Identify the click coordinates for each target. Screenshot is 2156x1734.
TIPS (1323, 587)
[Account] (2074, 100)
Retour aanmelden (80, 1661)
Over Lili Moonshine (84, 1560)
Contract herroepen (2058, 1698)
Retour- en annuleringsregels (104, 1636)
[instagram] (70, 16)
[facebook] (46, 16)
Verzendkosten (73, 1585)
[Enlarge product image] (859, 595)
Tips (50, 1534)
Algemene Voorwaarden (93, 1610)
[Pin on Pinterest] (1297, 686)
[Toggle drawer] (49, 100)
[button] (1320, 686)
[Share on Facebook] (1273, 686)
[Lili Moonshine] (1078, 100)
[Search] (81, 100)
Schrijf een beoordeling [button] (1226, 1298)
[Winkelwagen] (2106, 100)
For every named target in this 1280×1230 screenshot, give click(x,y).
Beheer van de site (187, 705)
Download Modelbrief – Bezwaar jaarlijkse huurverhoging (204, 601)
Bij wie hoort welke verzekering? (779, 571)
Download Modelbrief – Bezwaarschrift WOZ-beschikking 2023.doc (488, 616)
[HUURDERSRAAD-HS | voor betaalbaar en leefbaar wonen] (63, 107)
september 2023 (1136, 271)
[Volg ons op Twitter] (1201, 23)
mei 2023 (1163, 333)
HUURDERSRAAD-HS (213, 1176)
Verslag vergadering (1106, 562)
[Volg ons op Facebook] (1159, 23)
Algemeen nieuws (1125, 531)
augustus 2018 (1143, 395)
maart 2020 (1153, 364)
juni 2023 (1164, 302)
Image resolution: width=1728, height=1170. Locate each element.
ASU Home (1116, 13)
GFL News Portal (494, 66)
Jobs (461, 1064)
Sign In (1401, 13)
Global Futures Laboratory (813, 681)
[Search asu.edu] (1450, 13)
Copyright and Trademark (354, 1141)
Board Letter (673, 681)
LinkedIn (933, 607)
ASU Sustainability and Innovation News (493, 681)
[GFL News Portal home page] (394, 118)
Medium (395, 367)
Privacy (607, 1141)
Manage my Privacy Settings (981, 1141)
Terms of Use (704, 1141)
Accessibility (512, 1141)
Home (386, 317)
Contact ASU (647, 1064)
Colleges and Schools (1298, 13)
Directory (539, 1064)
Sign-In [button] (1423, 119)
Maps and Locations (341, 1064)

EXERCISE GOAL
Would you set down all of the entries again, word for word?

YOUR RESPONSE
Identify the click coordinates for each target. Screenshot is 2156x1734.
TIPS (1323, 587)
[Account] (2074, 100)
Retour aanmelden (80, 1661)
Over Lili Moonshine (84, 1560)
Contract herroepen (2058, 1698)
Retour- en annuleringsregels (104, 1636)
[instagram] (70, 16)
[facebook] (46, 16)
Verzendkosten (73, 1585)
[Enlarge product image] (859, 595)
Tips (50, 1534)
Algemene Voorwaarden (93, 1610)
[Pin on Pinterest] (1297, 686)
[Toggle drawer] (49, 100)
[button] (1320, 686)
[Share on Facebook] (1273, 686)
[Lili Moonshine] (1078, 100)
[Search] (81, 100)
Schrijf een beoordeling [button] (1226, 1298)
[Winkelwagen] (2106, 100)
For every named target in this 1280×1230 screenshot, give click(x,y).
Beheer van de site (187, 705)
Download Modelbrief – Bezwaar jaarlijkse huurverhoging (204, 601)
Bij wie hoort welke verzekering? (779, 571)
Download Modelbrief – Bezwaarschrift WOZ-beschikking 2023.doc (488, 616)
[HUURDERSRAAD-HS | voor betaalbaar en leefbaar wonen] (63, 107)
september 2023 (1136, 271)
[Volg ons op Twitter] (1201, 23)
mei 2023 (1163, 333)
HUURDERSRAAD-HS (213, 1176)
Verslag vergadering (1106, 562)
[Volg ons op Facebook] (1159, 23)
Algemeen nieuws (1125, 531)
augustus 2018 (1143, 395)
maart 2020 (1153, 364)
juni 2023 (1164, 302)
Image resolution: width=1728, height=1170. Locate each element.
ASU Home (1116, 13)
GFL News Portal (494, 66)
Jobs (461, 1064)
Sign In (1401, 13)
Global Futures Laboratory (813, 681)
[Search asu.edu] (1450, 13)
Copyright and Trademark (354, 1141)
Board Letter (673, 681)
LinkedIn (933, 607)
ASU Sustainability and Innovation News (493, 681)
[GFL News Portal home page] (394, 118)
Medium (395, 367)
Privacy (607, 1141)
Manage my Privacy Settings (981, 1141)
Terms of Use (704, 1141)
Accessibility (512, 1141)
Home (386, 317)
Contact ASU (647, 1064)
Colleges and Schools (1298, 13)
Directory (539, 1064)
Sign-In [button] (1423, 119)
Maps and Locations (341, 1064)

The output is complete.